• [PROBLEM TO WORK ON] Convert the records in the part that opens with the line containing "Viewport: 682px width, 572px height." and closes with the line containing "will [x=494, y=1061]." into a two-column CSV with the header instruction,response. Give one row per record, with its text and its answer each in a single quoted field and line breaks replaced by spaces.

• [Dataset rows]
**********

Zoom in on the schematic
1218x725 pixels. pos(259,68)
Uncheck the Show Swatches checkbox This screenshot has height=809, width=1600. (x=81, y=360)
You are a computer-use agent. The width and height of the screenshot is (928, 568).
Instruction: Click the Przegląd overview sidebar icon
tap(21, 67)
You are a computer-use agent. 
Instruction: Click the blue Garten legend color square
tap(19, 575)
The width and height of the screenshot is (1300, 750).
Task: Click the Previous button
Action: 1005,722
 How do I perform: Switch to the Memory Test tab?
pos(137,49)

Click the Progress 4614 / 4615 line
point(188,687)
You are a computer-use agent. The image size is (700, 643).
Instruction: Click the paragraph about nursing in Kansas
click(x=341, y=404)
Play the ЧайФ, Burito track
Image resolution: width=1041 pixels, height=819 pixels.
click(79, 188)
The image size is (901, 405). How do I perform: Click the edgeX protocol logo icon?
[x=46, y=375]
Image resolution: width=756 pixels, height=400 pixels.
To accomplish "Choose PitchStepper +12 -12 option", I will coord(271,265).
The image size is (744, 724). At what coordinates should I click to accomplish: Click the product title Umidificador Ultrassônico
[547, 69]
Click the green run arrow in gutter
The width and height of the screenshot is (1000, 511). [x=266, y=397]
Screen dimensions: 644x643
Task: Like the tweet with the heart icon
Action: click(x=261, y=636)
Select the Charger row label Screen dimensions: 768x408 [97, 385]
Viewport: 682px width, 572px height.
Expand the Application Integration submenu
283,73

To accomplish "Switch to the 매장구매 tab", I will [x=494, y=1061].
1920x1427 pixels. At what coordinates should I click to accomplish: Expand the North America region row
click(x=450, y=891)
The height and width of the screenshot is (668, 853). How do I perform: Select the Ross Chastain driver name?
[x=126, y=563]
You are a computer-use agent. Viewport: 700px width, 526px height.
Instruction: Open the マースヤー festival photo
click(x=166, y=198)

**********

• [RESPONSE]
instruction,response
"Viewport: 682px width, 572px height. Expand the Application Integration submenu","283,73"
"To accomplish ""Switch to the 매장구매 tab"",","I will [x=494, y=1061]."